Untuk mencapai sebuah resolusi konflik maka rekonsiliasi menjadi jalan bagi tercapainya tujuan dari kedua belah pihak. Pengertian dari rekonsiliasi adalah untuk mengembalikan hubungan; membawa ke dalam sebuah kesepakatan dan membangun hidup berdampingan secara damai. Orang-orang yang terlibat dalam rekonsiliasi bersifat individu atau kelompok dan boleh juga melibatkan mediator.[9] Rekonsiliasi sebenarnya lebih difokuskan kepada bagaimana membangun kembali hubungan yang telah rusak akibat yang ditimbulkan dari konflik. Selain itu rekonsiliasi menciptakan ruang yang dapat mempertemukan pihak-pihak yang berbeda serta mempertemukan segala energi yang ada untuk terbentuknya sebuah perdamaian dan keadilan.[10]
Rekonsiliasi yang sejati baru akan terjadi ketika kedua belah pihak sama-sama menyepakati ditempuhnya jalan pemaafan.

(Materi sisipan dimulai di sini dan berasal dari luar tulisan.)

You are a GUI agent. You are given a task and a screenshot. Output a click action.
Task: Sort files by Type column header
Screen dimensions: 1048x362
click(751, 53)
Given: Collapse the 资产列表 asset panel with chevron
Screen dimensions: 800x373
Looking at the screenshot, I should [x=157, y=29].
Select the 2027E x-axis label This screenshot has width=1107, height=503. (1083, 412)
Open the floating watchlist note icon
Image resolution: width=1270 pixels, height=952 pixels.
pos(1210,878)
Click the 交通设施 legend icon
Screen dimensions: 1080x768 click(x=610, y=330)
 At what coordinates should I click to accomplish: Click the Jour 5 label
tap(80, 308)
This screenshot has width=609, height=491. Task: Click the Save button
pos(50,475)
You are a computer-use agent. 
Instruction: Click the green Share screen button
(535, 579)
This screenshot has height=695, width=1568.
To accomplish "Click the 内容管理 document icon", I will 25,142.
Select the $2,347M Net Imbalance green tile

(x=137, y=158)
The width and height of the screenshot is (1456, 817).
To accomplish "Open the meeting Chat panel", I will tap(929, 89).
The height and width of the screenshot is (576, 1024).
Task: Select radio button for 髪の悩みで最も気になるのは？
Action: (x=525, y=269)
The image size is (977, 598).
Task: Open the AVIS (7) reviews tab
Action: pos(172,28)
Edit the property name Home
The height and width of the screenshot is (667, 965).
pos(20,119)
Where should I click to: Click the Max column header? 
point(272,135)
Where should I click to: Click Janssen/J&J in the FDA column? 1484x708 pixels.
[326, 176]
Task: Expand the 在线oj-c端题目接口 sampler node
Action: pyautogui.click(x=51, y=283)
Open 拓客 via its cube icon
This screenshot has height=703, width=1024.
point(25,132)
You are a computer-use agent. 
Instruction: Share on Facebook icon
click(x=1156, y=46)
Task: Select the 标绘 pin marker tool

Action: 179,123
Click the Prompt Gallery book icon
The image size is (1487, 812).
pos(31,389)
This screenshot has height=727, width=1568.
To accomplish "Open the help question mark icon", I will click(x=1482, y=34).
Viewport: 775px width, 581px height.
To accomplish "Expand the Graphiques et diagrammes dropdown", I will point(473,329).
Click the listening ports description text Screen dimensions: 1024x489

Kedua belah pihak harus mampu membangun suasana saing percaya dan bersedia mewujudkan sebuah hubungan dengan semangat baru, meski ia memang lebih sulit diciptakan, lantaran sering kali di antara pihak yang bersengketa tidak bersedia menempuh jalan pemaafan.[11] Adapun mengenai restorative justice memahami tindak kejahatan tidak semata sebagai pelanggaran terhadap sebuah entitas abstrak yang bernama negara, melainkan lebih sebagai pelanggaran terhadap keadilan yang berlaku di masyarakat dan hubungan-hubungan sosial.[12]

Van Ness dan Strong mengatakan bahwa restorative justice merupakan sebuah gerakan reformasi yang telah dan akan mengambil bentuk dalam agenda-agenda berikut: Pertama, restorative justice sebagai sebuah sistem alternatif berbasis komunitas atas dominasi sistem peradilan pidana. Kedua, restorative justice sebagai sumber pertimbangan bagi kebijakan-kebijakan publik. Ketiga restorative justice sebagai bagian yang hidup dalam sistem peradilan pidana. Keempat, restorative justice sebagai gerakan reformasi internasional.[13]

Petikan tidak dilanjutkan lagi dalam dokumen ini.